Adinolfi attacca i giornali e si allea con Beppe Grillo

"Walter Veltroni liberi la stampa amica". Il blogger Mario Adinolfi,
uno degli outsider alle primarie del Pd il
16 ottobre, dà il bentornato al sindaco di Roma. "Doveva andare in
Africa ed invece è andato alle Maldive, ma non c’è problema, la Rai ha
anche chiesto a YouTube di cancellare il video delle sue antiche
dichiarazioni a Fabio Fazio, dunque la memoria collettiva è salva"

da Roma

«Walter Veltroni liberi la stampa amica». Il blogger Mario Adinolfi, uno degli outsider alle primarie del Partito democratico del prossimo 16 ottobre, dà il bentornato al sindaco di Roma. «Doveva andare in Africa ed invece è andato alle Maldive, ma non c’è problema, la Rai ha anche chiesto a YouTube di cancellare il video delle sue antiche dichiarazioni a Fabio Fazio, dunque la memoria collettiva è salva.
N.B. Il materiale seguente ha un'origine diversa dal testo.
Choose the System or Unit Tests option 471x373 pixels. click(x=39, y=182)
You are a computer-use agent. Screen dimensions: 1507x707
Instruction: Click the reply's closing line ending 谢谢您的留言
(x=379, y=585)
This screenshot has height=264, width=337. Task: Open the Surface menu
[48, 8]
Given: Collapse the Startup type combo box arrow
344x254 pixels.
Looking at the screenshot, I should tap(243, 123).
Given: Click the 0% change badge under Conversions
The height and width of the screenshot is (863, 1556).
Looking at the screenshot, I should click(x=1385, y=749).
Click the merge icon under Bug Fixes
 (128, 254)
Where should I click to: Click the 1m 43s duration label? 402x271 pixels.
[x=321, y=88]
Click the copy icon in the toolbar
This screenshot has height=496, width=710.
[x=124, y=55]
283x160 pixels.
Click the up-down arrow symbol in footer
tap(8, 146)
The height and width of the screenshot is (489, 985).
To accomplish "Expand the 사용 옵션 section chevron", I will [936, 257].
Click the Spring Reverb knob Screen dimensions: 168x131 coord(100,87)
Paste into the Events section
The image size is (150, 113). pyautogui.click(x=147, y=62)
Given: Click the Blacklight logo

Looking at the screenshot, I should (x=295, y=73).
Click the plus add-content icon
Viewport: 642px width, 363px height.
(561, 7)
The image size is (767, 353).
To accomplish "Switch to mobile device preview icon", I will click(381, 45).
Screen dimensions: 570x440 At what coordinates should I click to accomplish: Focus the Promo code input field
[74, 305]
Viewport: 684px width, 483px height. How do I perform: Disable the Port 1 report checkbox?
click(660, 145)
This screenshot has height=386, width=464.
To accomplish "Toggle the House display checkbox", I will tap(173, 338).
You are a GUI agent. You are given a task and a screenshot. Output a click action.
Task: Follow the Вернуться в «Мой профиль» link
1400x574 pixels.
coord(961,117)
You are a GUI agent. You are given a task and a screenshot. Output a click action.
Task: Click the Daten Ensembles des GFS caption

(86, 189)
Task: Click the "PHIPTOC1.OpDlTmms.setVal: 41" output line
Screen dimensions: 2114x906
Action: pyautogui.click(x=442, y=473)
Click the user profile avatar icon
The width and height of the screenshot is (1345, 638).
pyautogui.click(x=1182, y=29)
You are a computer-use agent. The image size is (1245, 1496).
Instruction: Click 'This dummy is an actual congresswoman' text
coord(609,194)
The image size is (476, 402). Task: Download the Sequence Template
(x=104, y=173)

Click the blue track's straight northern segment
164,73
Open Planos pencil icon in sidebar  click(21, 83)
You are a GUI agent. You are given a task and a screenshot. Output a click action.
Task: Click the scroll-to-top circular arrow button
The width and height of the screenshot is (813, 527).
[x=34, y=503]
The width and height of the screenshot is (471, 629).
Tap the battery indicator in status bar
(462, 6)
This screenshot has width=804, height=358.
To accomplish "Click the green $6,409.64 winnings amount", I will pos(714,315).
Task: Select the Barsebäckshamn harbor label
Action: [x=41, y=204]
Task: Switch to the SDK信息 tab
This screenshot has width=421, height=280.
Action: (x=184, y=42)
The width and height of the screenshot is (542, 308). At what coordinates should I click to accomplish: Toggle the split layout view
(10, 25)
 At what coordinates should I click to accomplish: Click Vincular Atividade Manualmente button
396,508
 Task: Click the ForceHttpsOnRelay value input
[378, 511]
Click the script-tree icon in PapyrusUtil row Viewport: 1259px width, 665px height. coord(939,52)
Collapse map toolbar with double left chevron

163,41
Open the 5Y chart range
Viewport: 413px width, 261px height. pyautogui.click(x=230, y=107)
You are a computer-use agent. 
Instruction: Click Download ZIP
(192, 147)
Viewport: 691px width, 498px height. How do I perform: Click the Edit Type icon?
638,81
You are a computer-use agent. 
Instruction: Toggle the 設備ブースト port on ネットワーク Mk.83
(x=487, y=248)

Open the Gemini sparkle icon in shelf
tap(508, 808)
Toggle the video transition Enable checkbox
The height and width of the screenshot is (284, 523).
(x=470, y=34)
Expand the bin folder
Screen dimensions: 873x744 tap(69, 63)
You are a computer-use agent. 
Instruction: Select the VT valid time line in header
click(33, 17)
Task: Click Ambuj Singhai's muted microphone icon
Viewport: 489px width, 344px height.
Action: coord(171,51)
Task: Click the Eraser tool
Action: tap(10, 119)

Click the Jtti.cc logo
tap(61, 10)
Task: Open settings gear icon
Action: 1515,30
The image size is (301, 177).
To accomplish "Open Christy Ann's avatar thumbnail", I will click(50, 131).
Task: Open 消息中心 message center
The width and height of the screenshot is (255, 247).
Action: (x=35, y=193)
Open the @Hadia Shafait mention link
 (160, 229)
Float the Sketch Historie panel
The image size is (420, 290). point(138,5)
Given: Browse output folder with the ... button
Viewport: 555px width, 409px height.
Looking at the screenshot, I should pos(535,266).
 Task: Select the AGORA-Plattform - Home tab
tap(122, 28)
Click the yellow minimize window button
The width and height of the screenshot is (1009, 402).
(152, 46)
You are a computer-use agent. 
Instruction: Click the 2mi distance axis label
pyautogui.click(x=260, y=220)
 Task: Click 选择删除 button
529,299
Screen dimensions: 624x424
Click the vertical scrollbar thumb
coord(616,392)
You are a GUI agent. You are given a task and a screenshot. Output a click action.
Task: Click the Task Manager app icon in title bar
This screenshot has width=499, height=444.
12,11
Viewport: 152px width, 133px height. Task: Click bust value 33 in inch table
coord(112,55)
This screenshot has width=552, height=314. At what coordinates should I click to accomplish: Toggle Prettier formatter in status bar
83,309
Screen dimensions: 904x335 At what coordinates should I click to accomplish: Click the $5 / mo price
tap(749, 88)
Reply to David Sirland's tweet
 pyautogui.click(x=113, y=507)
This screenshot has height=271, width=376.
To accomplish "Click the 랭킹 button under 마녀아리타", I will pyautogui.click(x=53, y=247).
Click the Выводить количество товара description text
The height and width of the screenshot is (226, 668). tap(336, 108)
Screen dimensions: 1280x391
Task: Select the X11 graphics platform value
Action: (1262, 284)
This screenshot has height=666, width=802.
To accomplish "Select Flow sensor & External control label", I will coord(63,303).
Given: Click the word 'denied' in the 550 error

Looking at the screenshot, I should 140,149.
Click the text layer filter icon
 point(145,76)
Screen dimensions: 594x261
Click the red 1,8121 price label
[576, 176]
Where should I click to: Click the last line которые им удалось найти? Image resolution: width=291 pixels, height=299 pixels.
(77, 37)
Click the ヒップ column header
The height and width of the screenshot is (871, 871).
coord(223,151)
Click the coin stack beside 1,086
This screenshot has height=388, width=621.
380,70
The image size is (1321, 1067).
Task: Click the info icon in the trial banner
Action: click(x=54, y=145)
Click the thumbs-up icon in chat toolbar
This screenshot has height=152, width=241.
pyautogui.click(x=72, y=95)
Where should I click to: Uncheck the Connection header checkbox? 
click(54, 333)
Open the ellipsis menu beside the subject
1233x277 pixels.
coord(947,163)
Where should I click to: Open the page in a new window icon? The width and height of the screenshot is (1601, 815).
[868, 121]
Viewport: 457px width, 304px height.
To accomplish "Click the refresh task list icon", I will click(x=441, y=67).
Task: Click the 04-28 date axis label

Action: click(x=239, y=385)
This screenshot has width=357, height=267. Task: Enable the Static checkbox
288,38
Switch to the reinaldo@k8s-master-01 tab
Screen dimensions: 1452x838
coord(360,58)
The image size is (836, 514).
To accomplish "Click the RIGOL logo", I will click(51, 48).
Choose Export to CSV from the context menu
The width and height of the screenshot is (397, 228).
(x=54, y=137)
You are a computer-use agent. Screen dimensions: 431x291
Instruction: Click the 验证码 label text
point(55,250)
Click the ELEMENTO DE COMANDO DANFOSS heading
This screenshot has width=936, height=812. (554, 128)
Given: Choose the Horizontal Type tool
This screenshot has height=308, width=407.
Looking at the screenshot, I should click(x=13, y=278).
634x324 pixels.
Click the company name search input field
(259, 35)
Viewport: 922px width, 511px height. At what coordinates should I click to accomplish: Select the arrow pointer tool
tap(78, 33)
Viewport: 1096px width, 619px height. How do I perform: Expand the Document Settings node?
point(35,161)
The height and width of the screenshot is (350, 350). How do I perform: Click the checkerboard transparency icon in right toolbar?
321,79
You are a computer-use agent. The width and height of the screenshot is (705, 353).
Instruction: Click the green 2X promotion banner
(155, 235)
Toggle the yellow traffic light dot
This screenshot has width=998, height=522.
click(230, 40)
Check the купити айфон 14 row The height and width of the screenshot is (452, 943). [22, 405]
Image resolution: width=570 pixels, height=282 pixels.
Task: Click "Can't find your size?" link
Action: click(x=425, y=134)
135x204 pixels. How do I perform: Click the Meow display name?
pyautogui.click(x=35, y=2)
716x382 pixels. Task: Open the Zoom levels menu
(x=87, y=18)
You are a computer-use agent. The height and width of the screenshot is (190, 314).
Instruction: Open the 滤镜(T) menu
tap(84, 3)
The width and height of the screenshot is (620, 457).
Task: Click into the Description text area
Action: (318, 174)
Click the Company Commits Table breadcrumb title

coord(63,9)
Come messaggio di bentornato mi sentirei di chiedere al grande sindaco di «liberare» la stampa amica: hanno il tono dell’agenzia Stefani gli articoli su come sia dimagrito, abbronzato, bravo a giocare a calcio balilla, prossimo al plebiscito secondo generici sondaggi mai pubblicati da autorevoli sondaggisti, sempre pronto a sprofondare nella lettura dei libri giusti, addirittura in spiaggia senza scorta perché lui è tanto vicino al popolo. Suvvia - conclude Adinolfi - Veltroni non ha bisogno di queste genuflessioni. Veltroni è Veltroni, vince comunque. Ma la maggior parte della stampa italiana proprio non ce la fa a non coprirsi di ridicolo pur di correre in soccorso al vincitore».
Sul suo blog (marioadinolfi.ilcannocchiale.it) Adinolfi ha anche anticipato una delle sue prossime mosse per convincere il popolo della Rete a mobilitarsi: costituire un «fronte unico» con l’altro guru di internet, Beppe Grillo. «Sarebbe bellissimo, e probabilmente vincente - ha scritto uno dei collaboratori di Adinolfi a Grillo - questa candidatura alle primarie di ottobre può diventare, in questo déjà vu dei finti cambiamenti del sistema politico, quel corto circuito delle grandi manovre sotto banco e può mandare in tilt la strategia di Quercia e Margherita».